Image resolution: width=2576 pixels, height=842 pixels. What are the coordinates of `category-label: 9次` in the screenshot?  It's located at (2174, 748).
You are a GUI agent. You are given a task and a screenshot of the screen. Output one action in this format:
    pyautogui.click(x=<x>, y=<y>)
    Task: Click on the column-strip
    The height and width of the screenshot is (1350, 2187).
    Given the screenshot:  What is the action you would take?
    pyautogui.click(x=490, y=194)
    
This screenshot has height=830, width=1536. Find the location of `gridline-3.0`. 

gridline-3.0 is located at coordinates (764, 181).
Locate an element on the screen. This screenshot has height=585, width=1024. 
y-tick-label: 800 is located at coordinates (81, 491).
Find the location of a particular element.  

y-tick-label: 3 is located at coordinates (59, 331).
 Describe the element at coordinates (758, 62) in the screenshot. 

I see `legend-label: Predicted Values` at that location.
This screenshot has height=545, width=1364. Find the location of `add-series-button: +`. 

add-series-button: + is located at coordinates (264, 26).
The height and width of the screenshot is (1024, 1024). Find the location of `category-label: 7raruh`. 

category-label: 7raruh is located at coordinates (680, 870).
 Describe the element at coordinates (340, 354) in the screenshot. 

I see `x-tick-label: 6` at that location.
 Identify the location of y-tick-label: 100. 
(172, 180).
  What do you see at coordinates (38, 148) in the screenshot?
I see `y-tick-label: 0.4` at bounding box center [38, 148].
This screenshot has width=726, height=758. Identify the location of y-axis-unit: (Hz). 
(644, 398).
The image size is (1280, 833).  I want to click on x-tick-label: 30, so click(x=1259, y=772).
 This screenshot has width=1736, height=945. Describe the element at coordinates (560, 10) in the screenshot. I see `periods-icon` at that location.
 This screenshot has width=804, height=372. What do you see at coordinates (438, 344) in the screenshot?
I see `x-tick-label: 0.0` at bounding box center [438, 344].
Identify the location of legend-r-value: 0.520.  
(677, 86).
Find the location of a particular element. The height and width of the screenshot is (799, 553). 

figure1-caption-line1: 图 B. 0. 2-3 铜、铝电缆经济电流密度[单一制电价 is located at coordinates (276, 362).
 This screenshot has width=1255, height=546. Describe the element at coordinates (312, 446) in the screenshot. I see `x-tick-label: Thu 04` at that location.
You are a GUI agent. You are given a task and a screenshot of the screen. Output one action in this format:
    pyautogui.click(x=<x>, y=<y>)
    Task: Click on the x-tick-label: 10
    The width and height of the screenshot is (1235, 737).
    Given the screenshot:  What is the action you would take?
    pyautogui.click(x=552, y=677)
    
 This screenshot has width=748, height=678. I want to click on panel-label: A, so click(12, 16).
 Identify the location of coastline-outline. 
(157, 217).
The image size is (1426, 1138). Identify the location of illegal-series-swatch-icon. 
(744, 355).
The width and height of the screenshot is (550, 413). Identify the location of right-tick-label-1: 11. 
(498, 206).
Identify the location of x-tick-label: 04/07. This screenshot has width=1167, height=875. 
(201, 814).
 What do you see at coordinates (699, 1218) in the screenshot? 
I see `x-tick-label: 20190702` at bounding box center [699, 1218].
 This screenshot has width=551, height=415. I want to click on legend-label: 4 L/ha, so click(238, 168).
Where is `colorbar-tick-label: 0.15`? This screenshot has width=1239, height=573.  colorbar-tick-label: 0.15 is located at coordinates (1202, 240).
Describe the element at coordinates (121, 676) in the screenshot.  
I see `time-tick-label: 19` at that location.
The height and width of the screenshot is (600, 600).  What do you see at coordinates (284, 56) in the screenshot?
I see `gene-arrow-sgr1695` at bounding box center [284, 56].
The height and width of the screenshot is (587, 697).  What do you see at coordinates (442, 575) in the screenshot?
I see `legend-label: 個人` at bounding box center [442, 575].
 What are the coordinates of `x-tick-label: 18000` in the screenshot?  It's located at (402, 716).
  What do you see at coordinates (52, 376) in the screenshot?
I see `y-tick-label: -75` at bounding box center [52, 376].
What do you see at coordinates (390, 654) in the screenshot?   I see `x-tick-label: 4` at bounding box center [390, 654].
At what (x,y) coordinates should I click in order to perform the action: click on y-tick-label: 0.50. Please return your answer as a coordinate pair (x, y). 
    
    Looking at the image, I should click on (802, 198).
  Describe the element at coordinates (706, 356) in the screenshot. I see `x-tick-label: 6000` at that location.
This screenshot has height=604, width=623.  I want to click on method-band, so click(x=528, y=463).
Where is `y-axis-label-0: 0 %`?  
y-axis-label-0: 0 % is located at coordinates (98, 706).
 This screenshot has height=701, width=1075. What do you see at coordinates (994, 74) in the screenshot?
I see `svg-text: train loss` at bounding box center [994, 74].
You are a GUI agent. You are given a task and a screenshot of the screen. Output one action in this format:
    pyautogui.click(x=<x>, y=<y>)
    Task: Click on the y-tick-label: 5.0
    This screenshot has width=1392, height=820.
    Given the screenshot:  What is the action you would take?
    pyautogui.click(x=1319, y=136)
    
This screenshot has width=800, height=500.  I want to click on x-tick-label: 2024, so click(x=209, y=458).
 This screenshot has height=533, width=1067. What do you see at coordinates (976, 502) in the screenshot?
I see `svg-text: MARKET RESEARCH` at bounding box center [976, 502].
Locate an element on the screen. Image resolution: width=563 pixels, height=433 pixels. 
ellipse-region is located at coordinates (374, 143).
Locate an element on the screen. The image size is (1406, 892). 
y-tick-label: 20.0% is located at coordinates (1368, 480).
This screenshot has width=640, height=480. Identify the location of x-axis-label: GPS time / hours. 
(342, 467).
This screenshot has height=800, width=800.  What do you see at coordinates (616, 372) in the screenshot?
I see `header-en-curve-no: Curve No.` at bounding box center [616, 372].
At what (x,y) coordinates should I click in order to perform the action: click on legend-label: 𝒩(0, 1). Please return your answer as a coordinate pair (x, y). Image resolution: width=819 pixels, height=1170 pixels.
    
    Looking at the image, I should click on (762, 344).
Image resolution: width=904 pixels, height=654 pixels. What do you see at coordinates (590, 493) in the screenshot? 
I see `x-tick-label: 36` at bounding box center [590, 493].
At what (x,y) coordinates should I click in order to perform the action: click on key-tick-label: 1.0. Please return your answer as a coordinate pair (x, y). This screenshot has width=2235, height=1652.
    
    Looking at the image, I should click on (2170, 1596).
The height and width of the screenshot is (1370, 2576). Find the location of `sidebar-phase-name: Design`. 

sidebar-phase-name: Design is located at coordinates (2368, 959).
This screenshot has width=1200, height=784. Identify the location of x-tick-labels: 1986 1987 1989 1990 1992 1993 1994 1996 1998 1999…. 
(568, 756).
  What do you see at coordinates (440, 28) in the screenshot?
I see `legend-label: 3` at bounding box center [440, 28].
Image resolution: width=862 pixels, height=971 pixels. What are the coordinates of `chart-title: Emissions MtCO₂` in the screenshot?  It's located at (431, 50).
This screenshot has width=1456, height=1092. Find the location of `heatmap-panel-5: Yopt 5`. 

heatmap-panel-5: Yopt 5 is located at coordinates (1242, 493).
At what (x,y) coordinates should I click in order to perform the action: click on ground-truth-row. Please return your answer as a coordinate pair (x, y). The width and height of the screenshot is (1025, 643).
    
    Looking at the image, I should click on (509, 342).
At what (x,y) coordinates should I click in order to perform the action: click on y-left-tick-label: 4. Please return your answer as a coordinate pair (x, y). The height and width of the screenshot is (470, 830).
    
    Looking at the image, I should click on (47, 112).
++++++++++++++++++++
Exercise instructions.
Copy verbatim the part of the data above that opens with the line containing "The width and height of the screenshot is (550, 413)." and closes with the line containing "center [284, 56].", including both of those lines.

Response to this exercise.
The width and height of the screenshot is (550, 413). Identify the location of right-tick-label-1: 11. 
(498, 206).
Identify the location of x-tick-label: 04/07. This screenshot has width=1167, height=875. 
(201, 814).
 What do you see at coordinates (699, 1218) in the screenshot? 
I see `x-tick-label: 20190702` at bounding box center [699, 1218].
 This screenshot has width=551, height=415. I want to click on legend-label: 4 L/ha, so click(238, 168).
Where is `colorbar-tick-label: 0.15`? This screenshot has width=1239, height=573.  colorbar-tick-label: 0.15 is located at coordinates (1202, 240).
Describe the element at coordinates (121, 676) in the screenshot.  
I see `time-tick-label: 19` at that location.
The height and width of the screenshot is (600, 600).  What do you see at coordinates (284, 56) in the screenshot?
I see `gene-arrow-sgr1695` at bounding box center [284, 56].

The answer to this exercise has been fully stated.